Our understanding of Uranus might have been all wrong for nearly 40 years.
In January 1986, NASA’s Voyager 2 spacecraft zoomed past Uranus as part of a grand tour of the outer solar system. That flyby, lasting just five hours, remains to date the only visit to Uranus by a spacecraft from Earth, with much of our understanding of the planet coming from that brief encounter.
Peculiarly, as Voyager 2 soared about 50,000 miles above the planet, it found that Uranus was quite different from other worlds in the outer solar system. In particular, its protective magnetic field, known as a magnetosphere, was devoid of plasma, something prevalent around other planets.
“We observed this empty magnetosphere,” said Jamie Jasinski, a space plasma physicist at NASA’s Jet Propulsion Laboratory. And its radiation belts, regions of the planet’s magnetic field that trap high-energy particles, were surprisingly intense, something that “breaks current radiation belt theory,” Jasinski said.
Now we may know why. In a paper published Monday in the journal Nature Astronomy, Jasinski and his colleagues suggest that Voyager 2’s visit flyby occurred during an exceptional increase in solar activity, which caused shrinking of the planet’s magnetosphere.
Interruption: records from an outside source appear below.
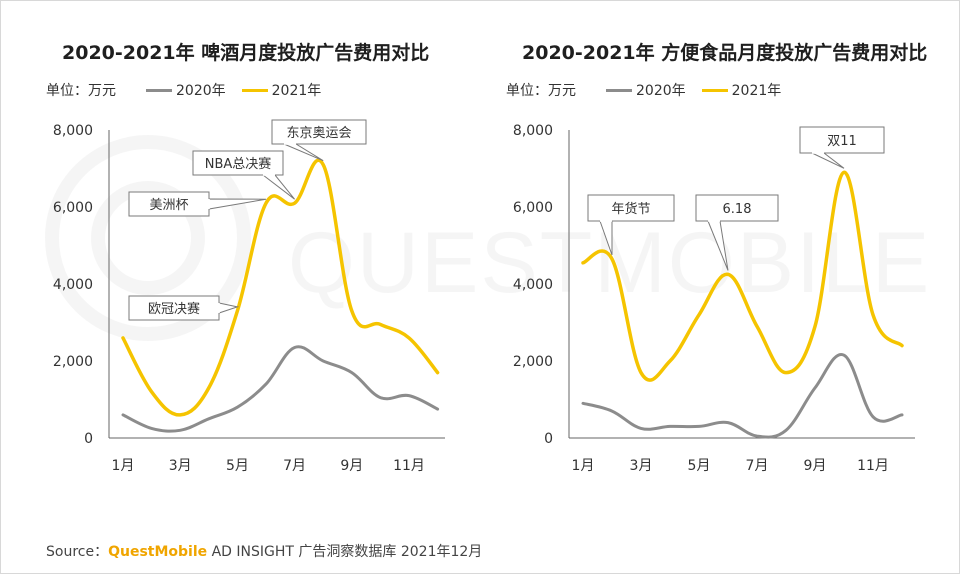  I want to click on annotation-callout: 美洲杯, so click(198, 204).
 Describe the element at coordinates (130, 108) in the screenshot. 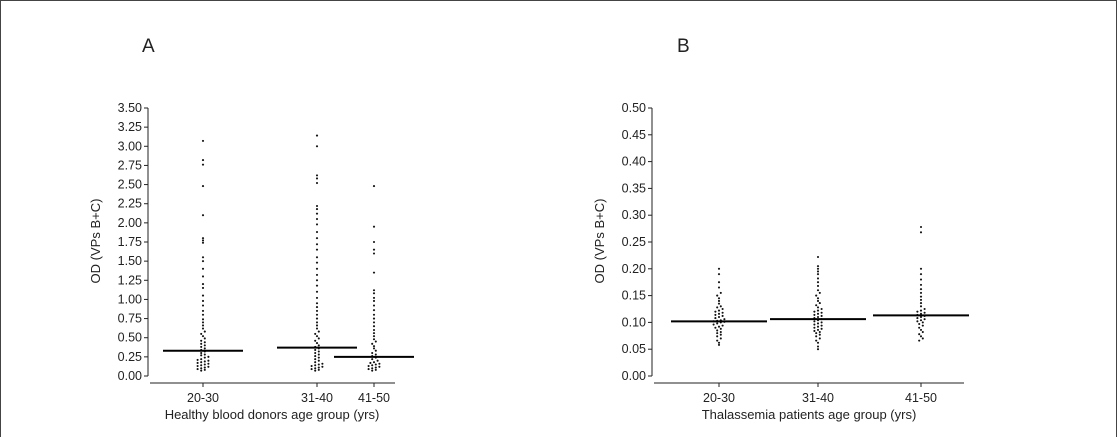

I see `y-tick-label: 3.50` at that location.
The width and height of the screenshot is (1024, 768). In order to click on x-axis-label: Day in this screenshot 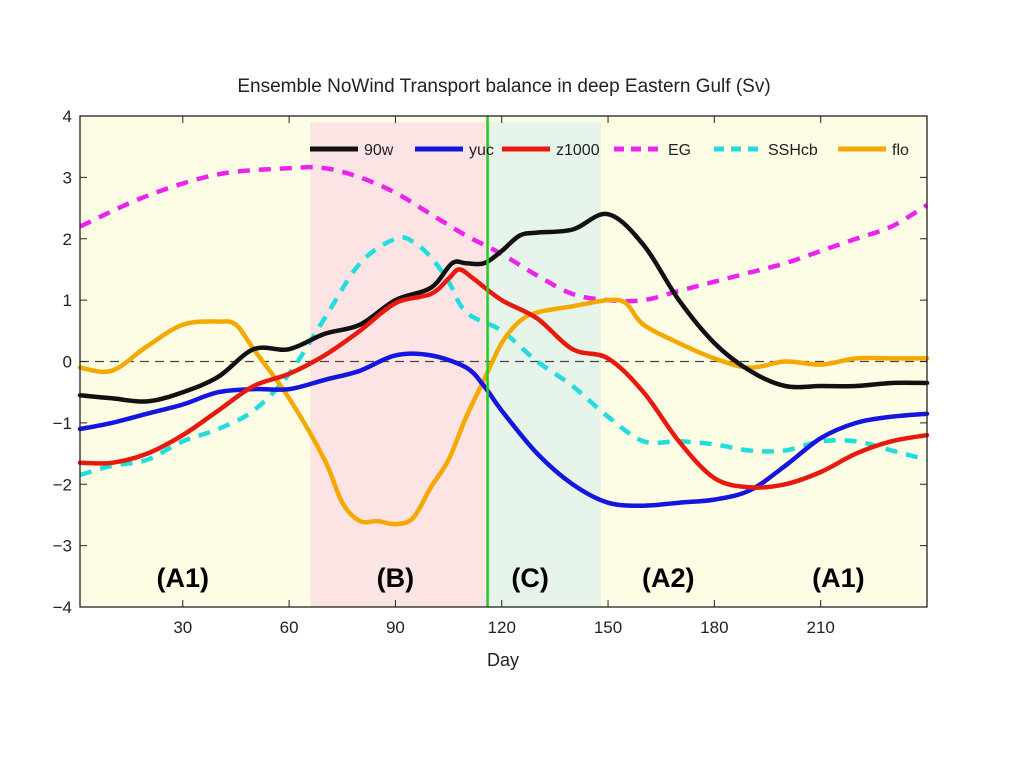, I will do `click(503, 660)`.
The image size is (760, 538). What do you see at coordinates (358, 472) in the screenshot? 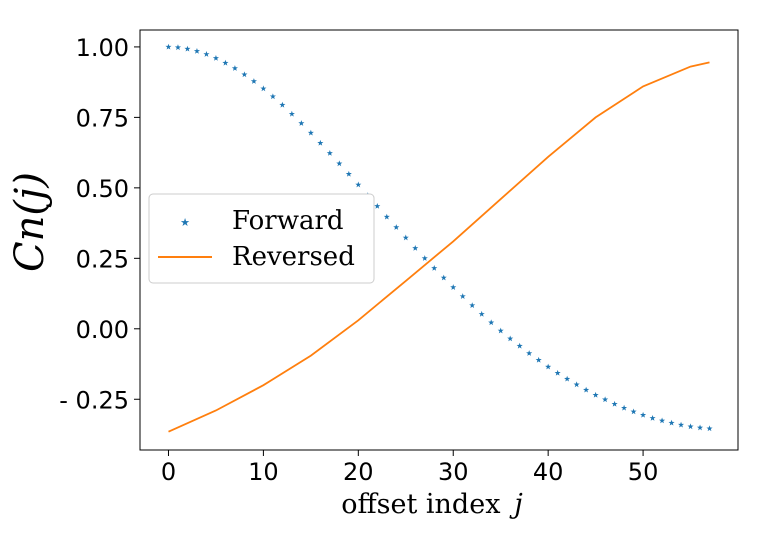
I see `x-tick-label: 20` at bounding box center [358, 472].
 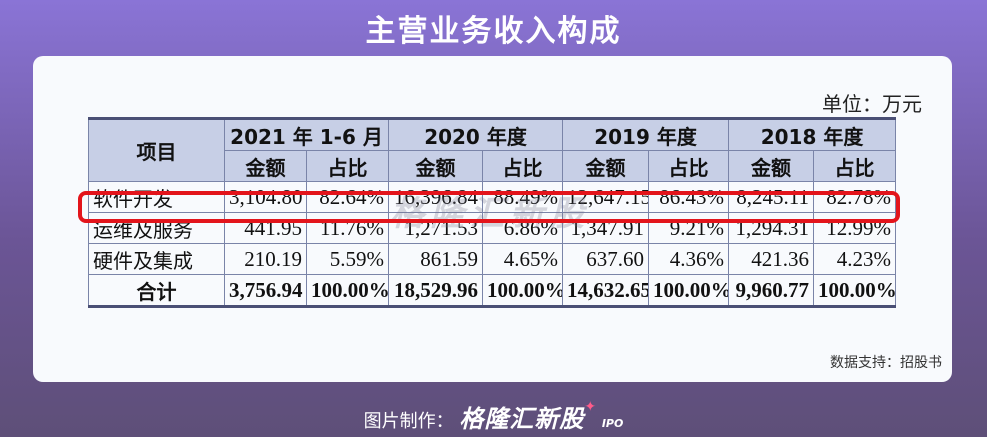 I want to click on cell: 6.86%, so click(x=522, y=228).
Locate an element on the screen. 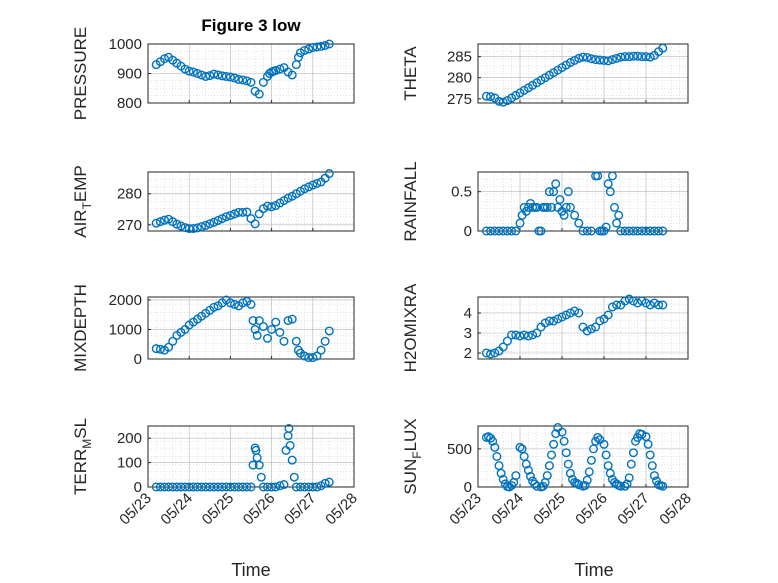 The height and width of the screenshot is (583, 778). y-tick-label: 100 is located at coordinates (130, 464).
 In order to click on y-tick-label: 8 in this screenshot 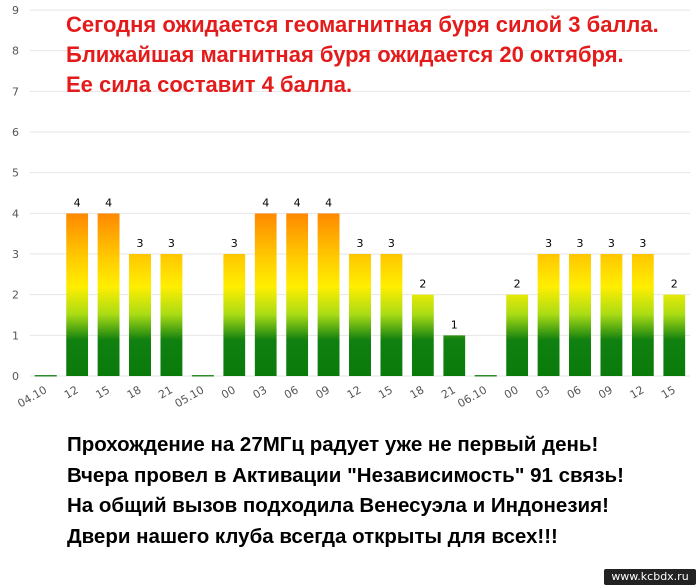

That created conditions at Uranus that occurred just 4% of the time in the data that the team analyzed.
“If we had arrived a week earlier, we would have had a completely different picture of Uranus,” Jasinski said.
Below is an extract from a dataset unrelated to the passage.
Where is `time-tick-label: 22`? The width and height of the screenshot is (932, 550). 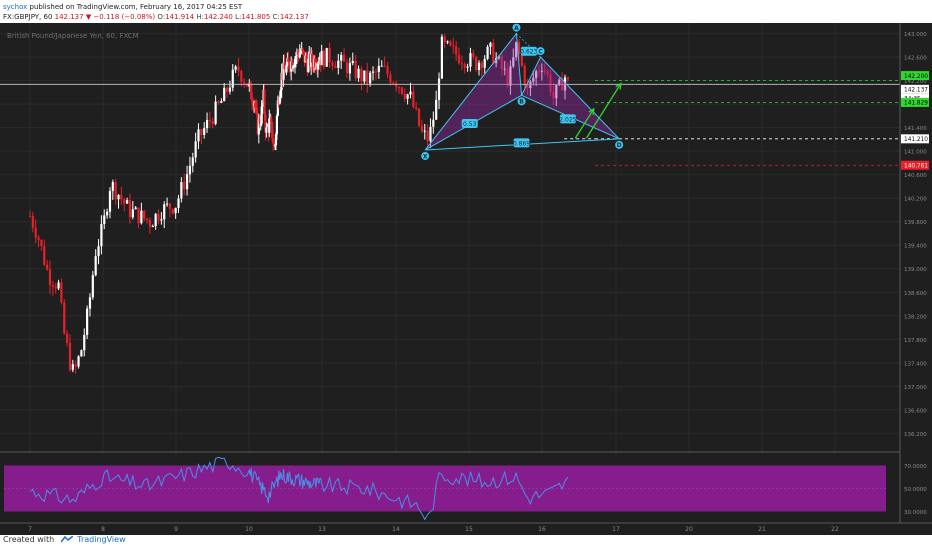
time-tick-label: 22 is located at coordinates (835, 530).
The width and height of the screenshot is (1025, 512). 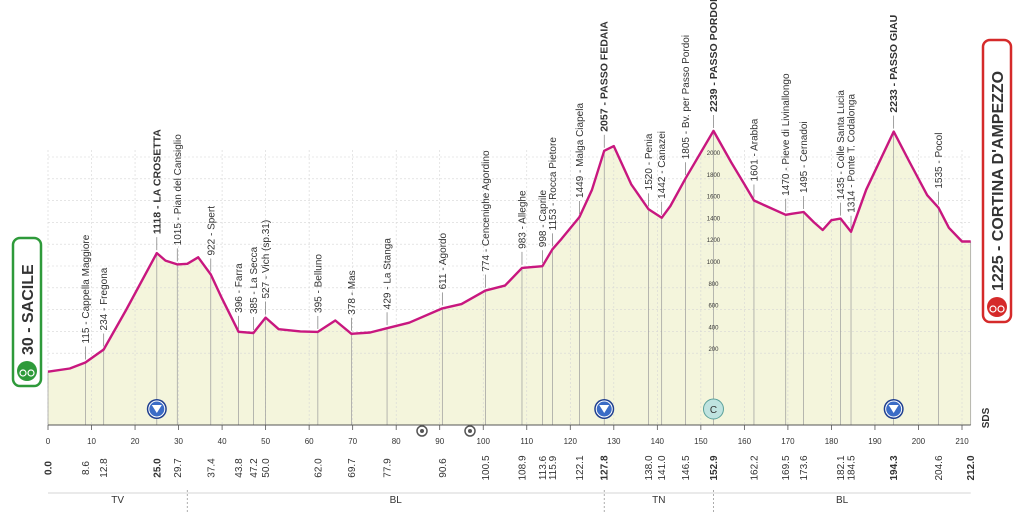 What do you see at coordinates (650, 162) in the screenshot?
I see `waypoint-label: 1520 - Penia` at bounding box center [650, 162].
Fran Bagenal, an astrophysics and planetary science professor at the University of Colorado, Boulder, and a member of the Voyager program’s plasma science team, said it was a “big surprise” when she saw Jasinski present the research at a conference this summer. “Why didn’t we see this?” she said. “I was kicking myself. It was completely out of the blue.”
The research could also spark important questions as scientists plan a possible return to this fascinating world by a NASA space probe.
When Voyager 2 swooped past Uranus, Jasinski believes the planet was being hit by something called a co-rotating interaction region. This is a burst of activity from the sun’s surface that sweeps out into space as the star rotates, ejecting long streams of plasma to the edge of the solar system. This phenomenon has been observed affecting other planets, such as Saturn. But it hadn’t been considered for Uranus.
“Their result is solid,” said Adam Masters, a space and planetary scientist at Imperial College London. “Everyone was focused on data taken near to the planet, but they looked back at data taken when the spacecraft was approaching and leaving the Uranus system.”
Bagenal added that “it explains why the density that we saw was so low.”
The solar activity would have increased the pressure of the solar wind on Uranus’ magnetosphere by 20 times as much, Jasinski said, squashing it to just a fifth of its normal volume. This would explain both the decreased amount of plasma detected near Uranus, which would be trapped closer to the planet inside the magnetosphere, and the intensity of the radiation belts, which would have been filled with energetic electrons from the sun.
NASA is working on a mission to return to Uranus next decade. It plans to launch a spacecraft by 2032 that would orbit the planet for the first time and send a probe into its atmosphere. The new paper highlights just how little we know about the planet, and how eager scientists are to return.
And scientists say there are good reasons to study Uranus and its fellow ice giant, Neptune: They provide a point of comparison for understanding many similar worlds around distant stars.
“The reason we care about Uranus and Neptune, and their quirky magnetic fields and interiors, is because the most populous class of exoplanets are super-Earths and sub-Neptunes,” said Heidi Hammel, an astronomer and planetary scientist at the Association of Universities for Research in Astronomy.
And many planetary scientists are enthusiastic about better understanding Uranus, which is particularly unusual in that it orbits on its side relative to the other planets, possibly the result of a giant impact early in its life. “It’s got extreme seasons, and the magnetic field is rotating at a very weird angle,” Masters said. Other questions abound, he added: Where did Uranus form? How does its atmosphere work? Do its moons conceal oceans like those around Jupiter, Saturn and Neptune?
“We have lots of mysteries we want to resolve,” he said.
Perhaps the planet, though, is slightly less unusual than Voyager 2’s flyby suggested. “This is why we need to go back,” Bagenal said.